Texte du document
==*==

Ces révélations embarrassantes n’ont certes été une surprise pour personne. Depuis au moins six mois, plusieurs ONG de développement et environnementales n’ont eu de cesse d’afficher leur malaise face à une campagne riche en célébrités mais pauvre en politiques. Un membre de la Coalition MPH explique sous couvert d’anonymat qu’ “il y a souvent eu une divergence totale entre les prises de position internes et la communication externe sur la scène internationale. Nos véritables exigences sur le commerce, sur l’aide au développement, sur la dette et nos critiques de la politique du gouvernement britannique ont constamment été mises en arrière-plan au bénéfice d’une stratégie médiatique tournant autour de célébrités blanches et louant à l’infini Tony Blair et Gordon Brown, censés être à l’avant-garde sur les questions de développement”.

Ce n’est certainement pas ce que les militants avaient en tête fin 2003 lorsque Oxfam prit l’initiative d’organiser une série de rencontres informelles dans le but de créer une coalition exceptionnelle contre la pauvreté pour l’année 2005. Cela devait coïncider avec la présidence britannique du sommet du G8 et de l’Union Européenne, l’évaluation des cinq premières années du programme de l’ONU ‘Objectifs du Millénaire pour le développement’ lancé en 2000, la sixième Rencontre Ministérielle de l’OMC tenue à Hong Kong et le 20ème anniversaire de Live Aid.

En Septembre 2004, la campagne Make Poverty History était officiellement lancée pour représenter la mobilisation britannique de la coalition internationale G-CAP “Appel général pour l’action contre la pauvreté” [1].

Depuis, MPH est devenue une coalition militante impressionnante, avec plus de 460 organisations membres comprenant les principaux syndicats et ONG de développement britanniques, des associations caritatives et religieuses ainsi que quelques représentants de la diaspora africaine. Le cocktail de célébrités et de jargon humaniste a attiré l’attention des politiciens et des mass medias, en particulier après l’annonce par la rock star Ben Geldof de la tenue d’une série de concerts gratuits à Londres, Paris, Philadelphia, Rome et Berlin sous la bannière ‘Live 8’ [2]

En dépit de ce succès, le profil public de la campagne, ses demandes politiques et la proximité de Blair et Brown ont suscité un malaise au sein de la coalition qui n’a pas manqué de se faire sentir. De nombreux critiques affirment que sur le papier au moins les demandes politiques de MPH au gouvernement britannique sont très progressistes, en particulier dans son appel à “la justice des échanges et non pas au libre-échange“. Une justice qui contraindrait les pays du G8 et l’Union Européenne, le Royaume-Uni en particulier, à cesser d’imposer leurs politiques néo-libérales aux pays pauvres par le biais d’accords commerciaux ou pire encore en contrepartie d’un allégement de la dette ou d’une aide accrue. MPH exige également que les pays riches doublent immédiatement l’aide aux pays pauvres en la portant à 50 millions de dollars par an pour tenir ainsi une promesse vieille de 35 ans de consacrer 0,7% du revenu national à l’aide au développement. La Coalition exige aussi la suppression intégrale de la dette impayable des pays les plus pauvres via une procédure internationale équitable et transparente sans que ceci ne se traduise par une réduction du budget de l’aide au développement. Enfin, MPH appelle à la régulation des multinationales et à la démocratisation du FMI et de la Banque mondiale.

==*==

Données fournies

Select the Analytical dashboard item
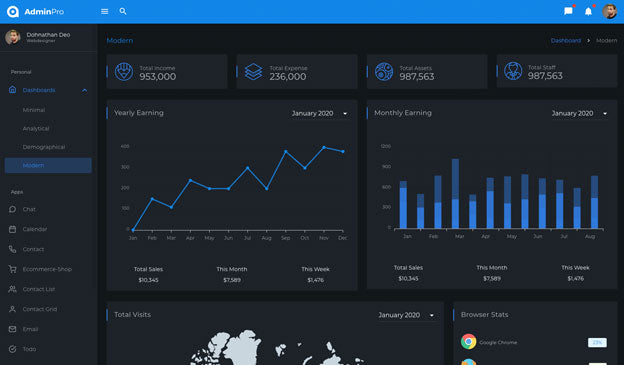Viewport: 624px width, 365px height. (36, 129)
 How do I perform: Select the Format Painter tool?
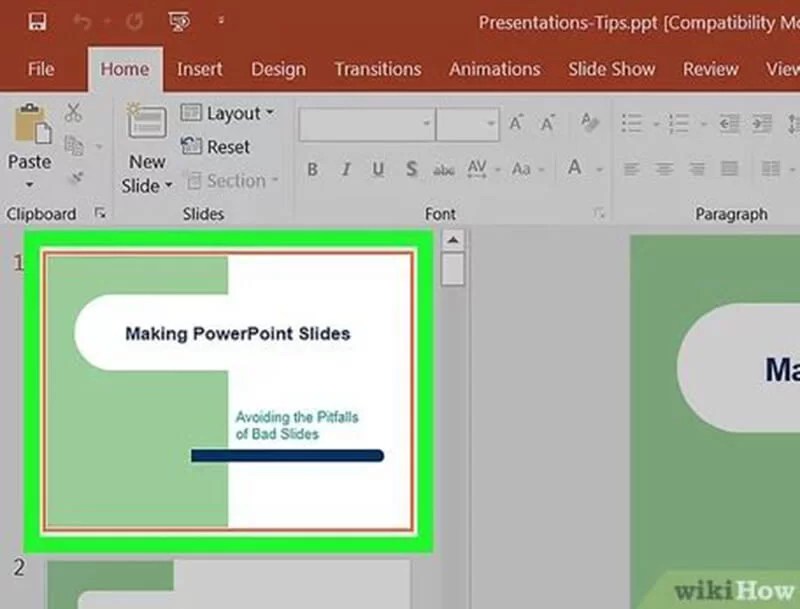coord(76,177)
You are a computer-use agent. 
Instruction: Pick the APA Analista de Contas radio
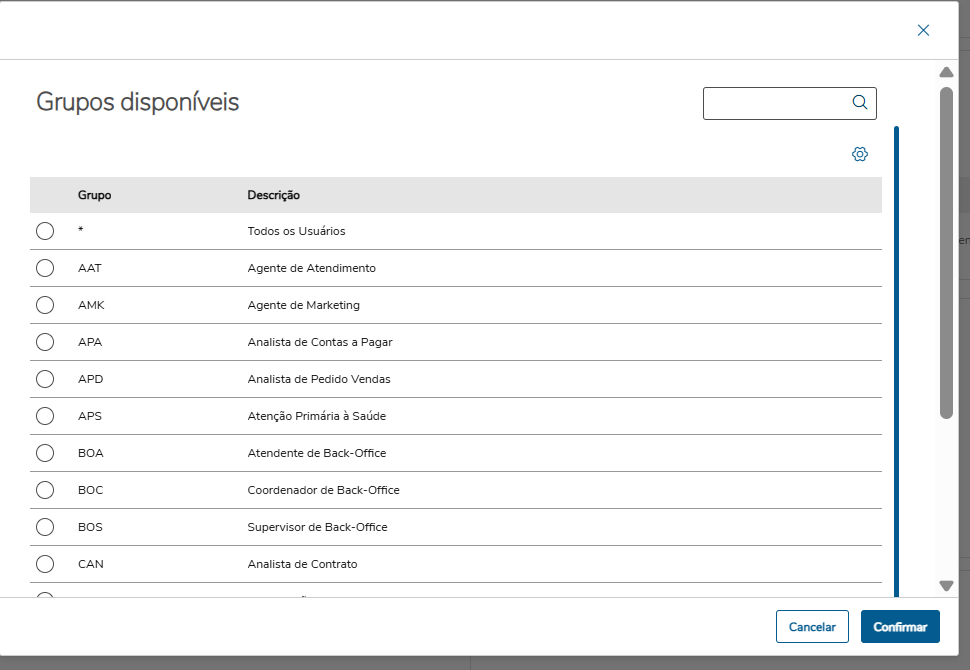coord(45,342)
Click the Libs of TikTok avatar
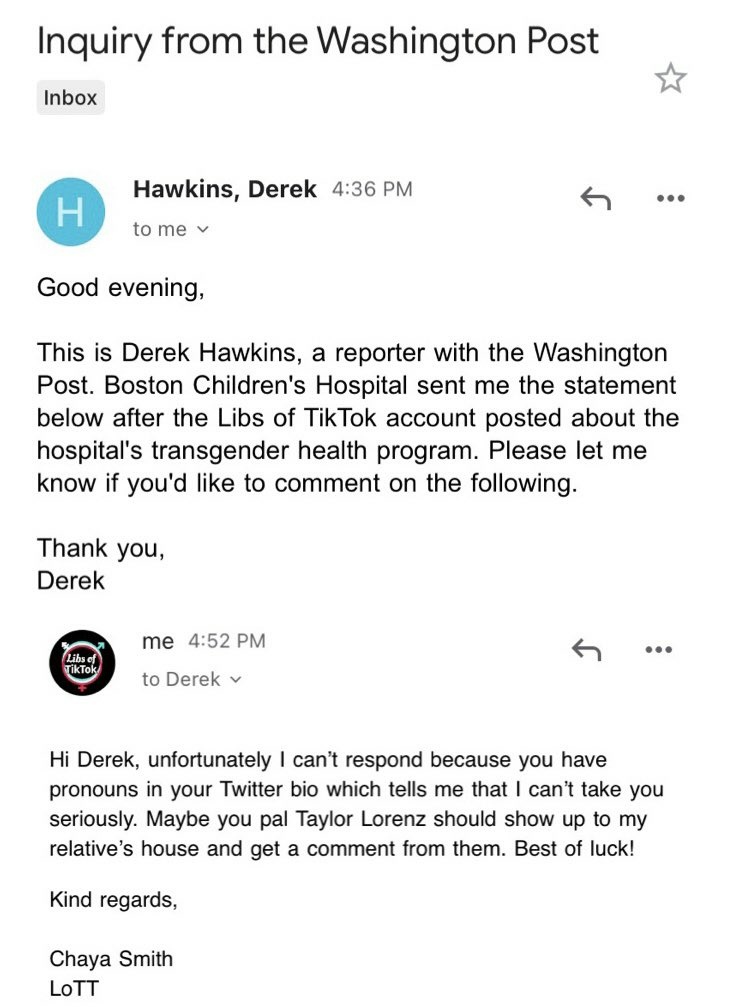The image size is (736, 1007). (x=82, y=663)
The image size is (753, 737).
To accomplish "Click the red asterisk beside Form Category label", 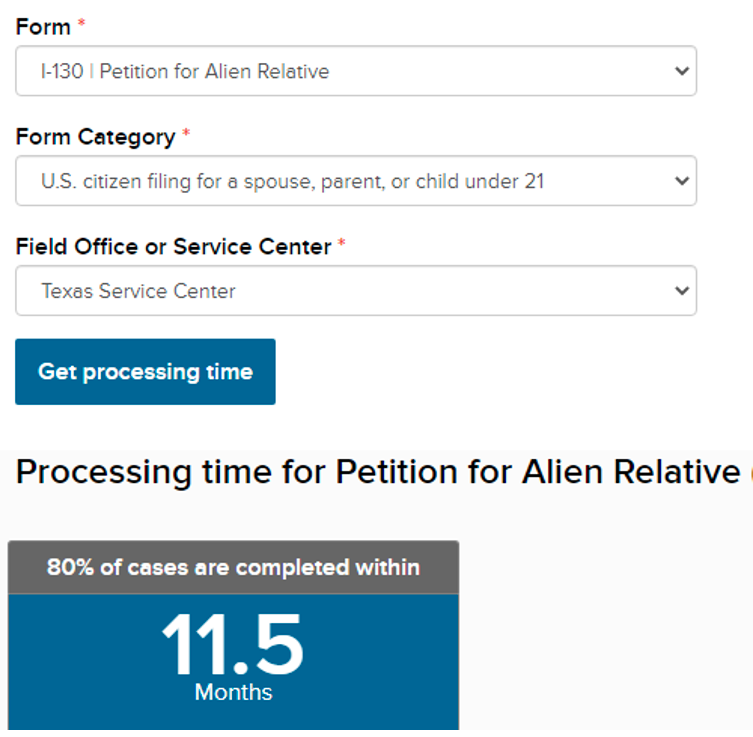I will tap(186, 133).
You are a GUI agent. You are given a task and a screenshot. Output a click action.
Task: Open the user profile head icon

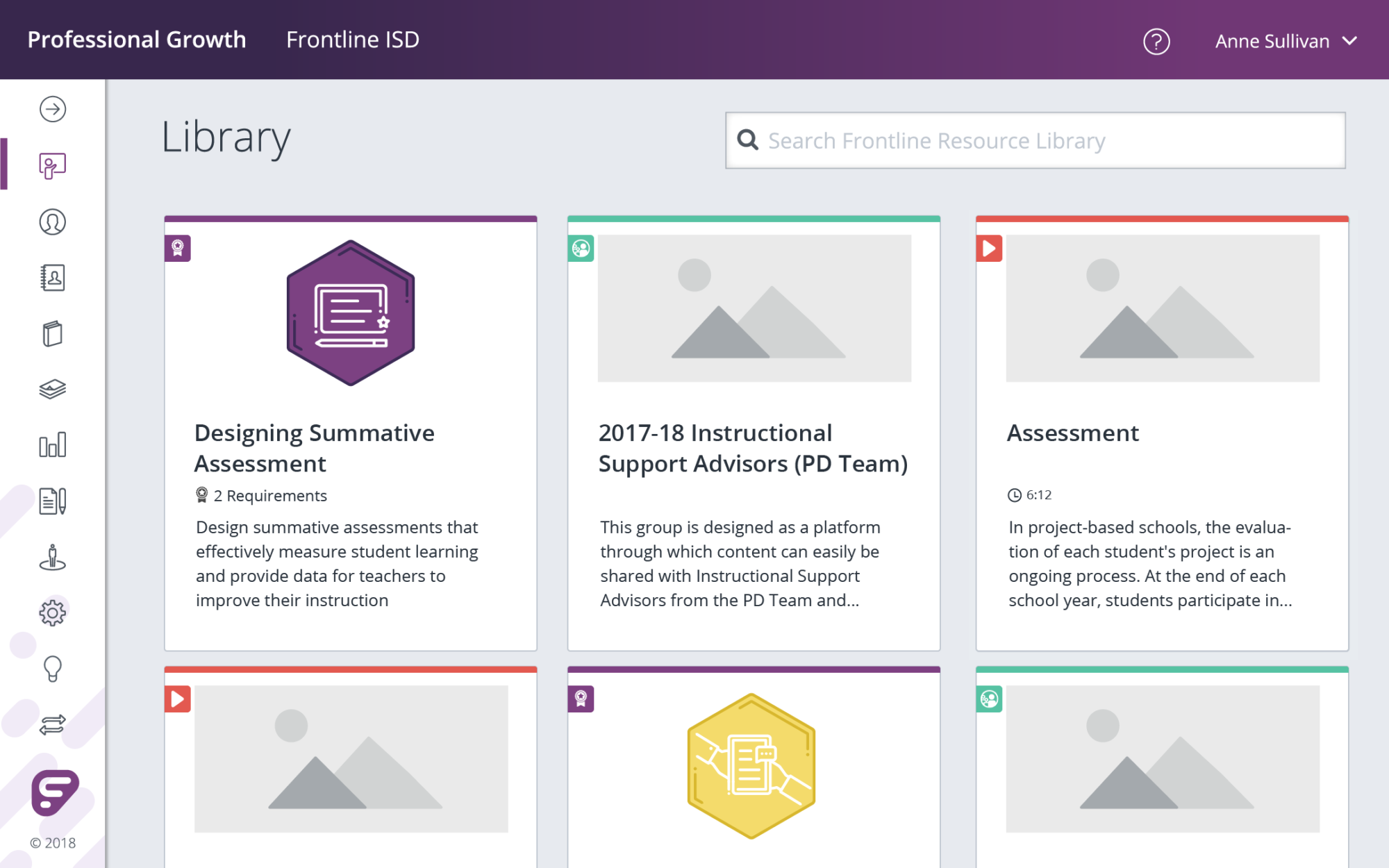53,222
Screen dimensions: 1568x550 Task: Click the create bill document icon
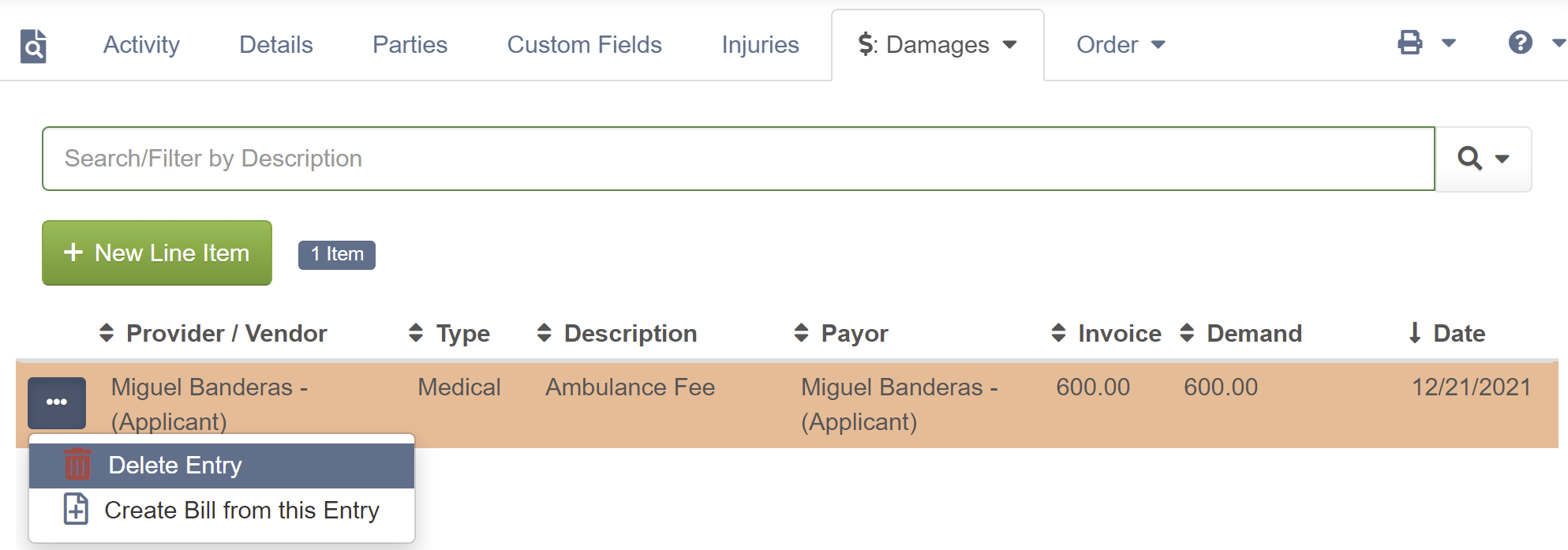click(x=76, y=509)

==*==

Demande écrite A
Énumérez les villes où, d’après le texte du document, devaient se tenir les concerts gratuits annoncés sous la bannière « Live 8 ».
Demande écrite B
Reproduisez à l’identique le passage du texte du document qui débute aux mots « Ce n’est certainement » et s’achève après « de Live Aid. ».

Réponse écrite A
Londres, Paris, Philadelphia, Rome, Berlin

Réponse écrite B
Ce n’est certainement pas ce que les militants avaient en tête fin 2003 lorsque Oxfam prit l’initiative d’organiser une série de rencontres informelles dans le but de créer une coalition exceptionnelle contre la pauvreté pour l’année 2005. Cela devait coïncider avec la présidence britannique du sommet du G8 et de l’Union Européenne, l’évaluation des cinq premières années du programme de l’ONU ‘Objectifs du Millénaire pour le développement’ lancé en 2000, la sixième Rencontre Ministérielle de l’OMC tenue à Hong Kong et le 20ème anniversaire de Live Aid.